Our study confirms the previously reported associations between malnutrition and CST, gait speed, TUG, and SPPB Score [25,26,27,28,29,30,31,32], with the added novel component of comparing the effects of the associations. We expected that malnutrition would show the strongest association with HGS as a direct measure of muscle function, i.e., strength. However, there is debate regarding the relationship between HGS and nutritional status. Some studies have advocated for the added value of HGS in nutritional assessment [33, 34], while others, including the current study, provide evidence that HGS may be of limited use as a predictor of nutritional status [35,36,37]. A recent study showed that HGS and knee extension strength (KES) have moderate-to-low agreement, indicating that HGS should not be used to represent overall muscle strength [38]. Furthermore malnutrition has been shown to have a greater negative effect on KES, in comparison to HGS [39]. These findings may further provide evidence that upper body and lower body strength may be impacted by nutritional status differently.

As hypothesized, none of three balance tests were associated with malnutrition. A previous study showed that muscle strength, measured by HGS and KES, rather than muscle mass, were positively associated with ability to maintain standing balance [40]. This result that balance was most dependent on muscle strength may provide additional context for the results present study as HGS, muscle strength, was also not associated malnutrition.

There is no gold standard for the diagnosis, screening, or definition of malnutrition, so the results may be highly dependent on the measure used to define malnutrition.
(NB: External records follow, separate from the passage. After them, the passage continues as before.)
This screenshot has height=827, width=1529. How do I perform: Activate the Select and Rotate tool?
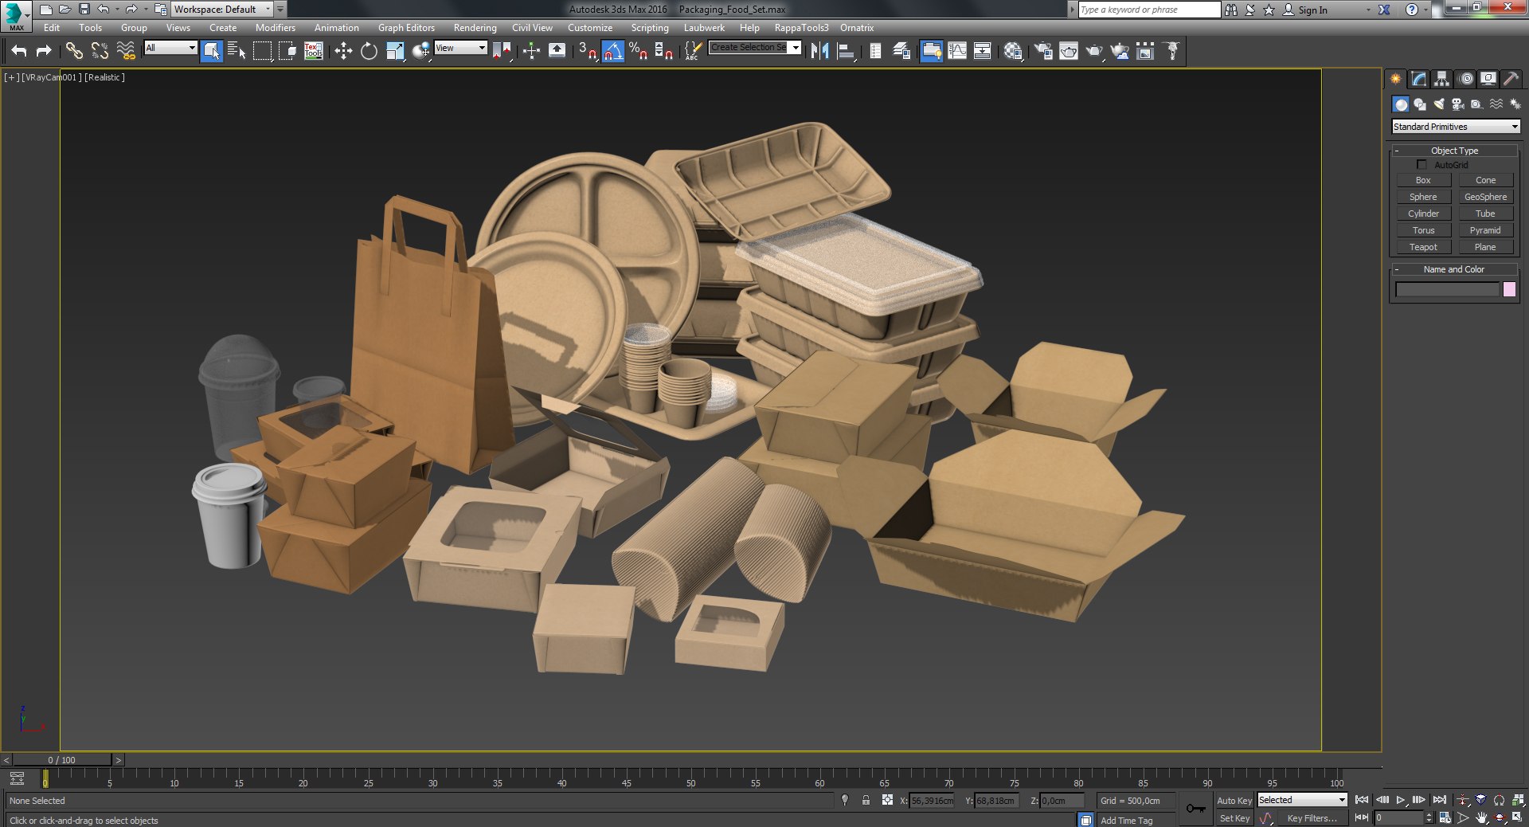click(369, 51)
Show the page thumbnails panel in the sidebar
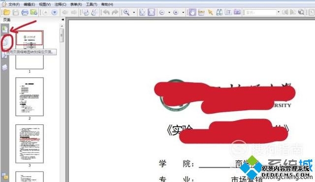The height and width of the screenshot is (182, 315). click(5, 42)
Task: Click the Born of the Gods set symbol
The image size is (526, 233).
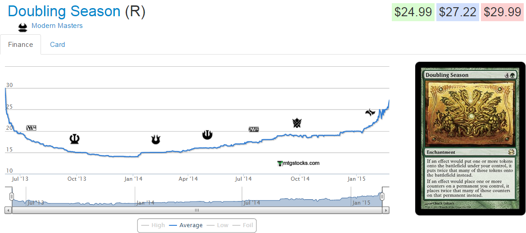Action: coord(156,140)
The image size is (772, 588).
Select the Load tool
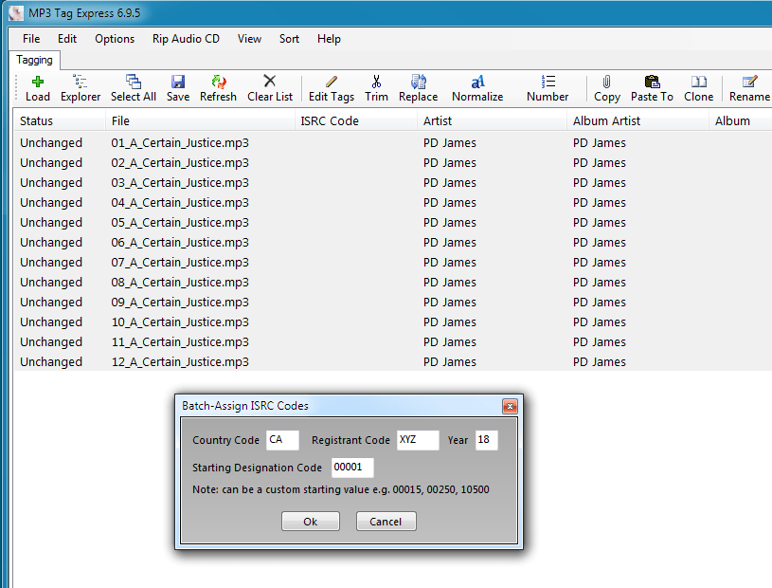(x=37, y=87)
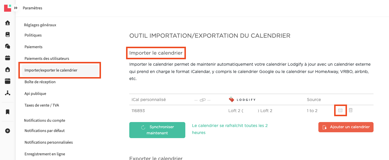The width and height of the screenshot is (389, 160).
Task: Open the Politiques settings menu item
Action: 33,35
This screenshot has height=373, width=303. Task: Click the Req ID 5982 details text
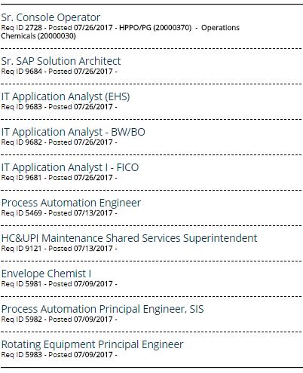[60, 319]
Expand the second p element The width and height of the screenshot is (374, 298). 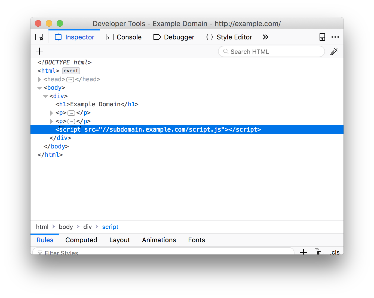pos(51,121)
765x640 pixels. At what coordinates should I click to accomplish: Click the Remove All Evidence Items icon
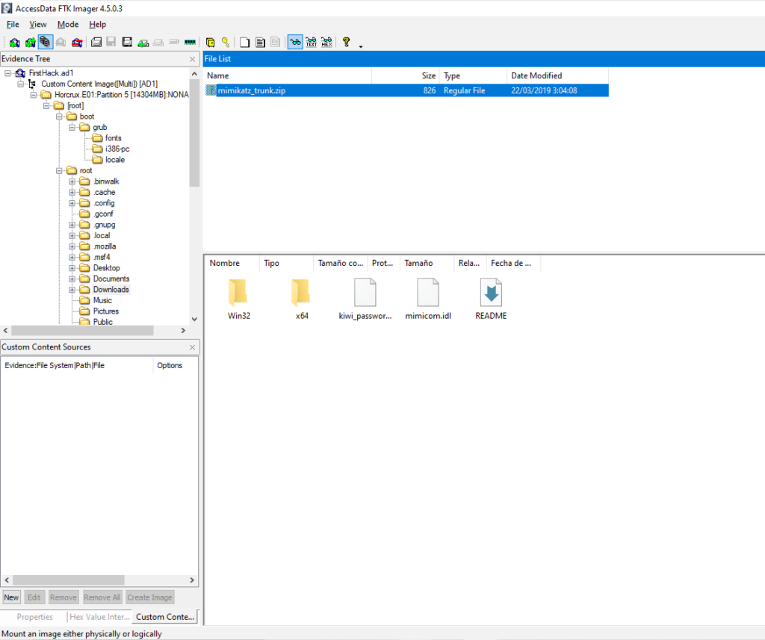click(x=78, y=42)
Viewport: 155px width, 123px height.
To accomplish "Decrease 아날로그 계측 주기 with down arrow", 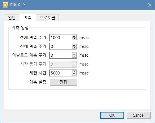I will tap(74, 56).
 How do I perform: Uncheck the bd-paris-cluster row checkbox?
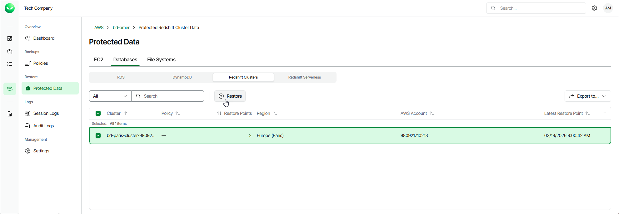[98, 135]
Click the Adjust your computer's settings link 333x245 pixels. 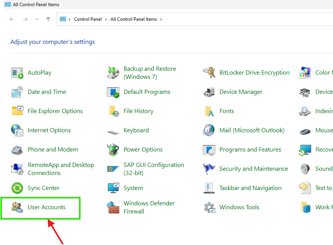point(53,42)
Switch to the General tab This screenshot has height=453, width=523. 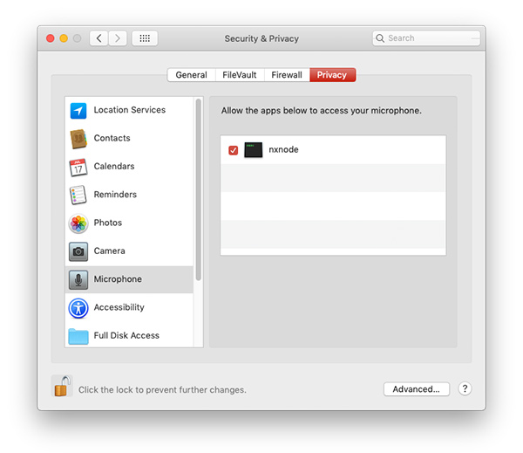click(191, 75)
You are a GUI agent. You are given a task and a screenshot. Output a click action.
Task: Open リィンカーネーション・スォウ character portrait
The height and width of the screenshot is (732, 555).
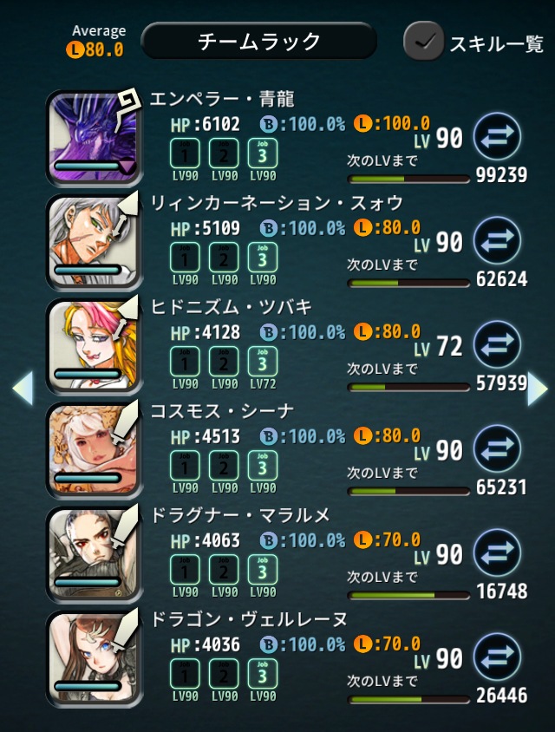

The SNAQ, which was used in this study, adopts a broad definition of malnutrition that specifically reflects undernutrition by emphasis on unintentional weight loss and loss of appetite [9, 18, 41]. The SNAQ is often used in outpatient settings due to its practical ease, and has moderate sensitivity and high specificity in the current population with respect to diagnostic accuracy [41, 42]. However, previous studies have found the use of different nutritional screening tools which can give different prevalence estimates of malnutrition in the same cohort and different validities [43, 44]. While the unintentional weight loss and decreased appetite questions in the SNAQ and MNA are similar, they are structured differently, which may have caused a difference between SNAQ and adapted SNAQ. Furthermore, because the SNAQ screens for malnutrition rather than diagnosing it, this study uses the terms “malnutrition” and “risk of malnutrition” interchangeably, as is often the case in previous studies.

To our knowledge, this is the first study to compare the effects of the association of malnutrition with different measures of physical performance in geriatric outpatients. With the methods used in this cross-sectional study, it is difficult to distinguish the underlying systems involved in physical performance that may have been affected by malnutrition because of mutual interaction. Future studies should aim to identify these systems as well as factors that may influence the relationship between malnutrition and physical performance. There is clinical need to expand on these findings and further characterize the interrelation between the nutritional and physical state in older adults.

This study shows that physical performance measures have individual value in relation to malnutrition and should not be used on their own interchangeably to represent physical performance; the present results suggest that focusing on measures of dynamic physical performance and muscle power would be most informative in terms of reviewing the physical impact of nutritional status. Furthermore, future studies should distinguish and examine the association between malnutrition different outcomes related to muscle function, including muscle power, muscle strength, and muscle mass.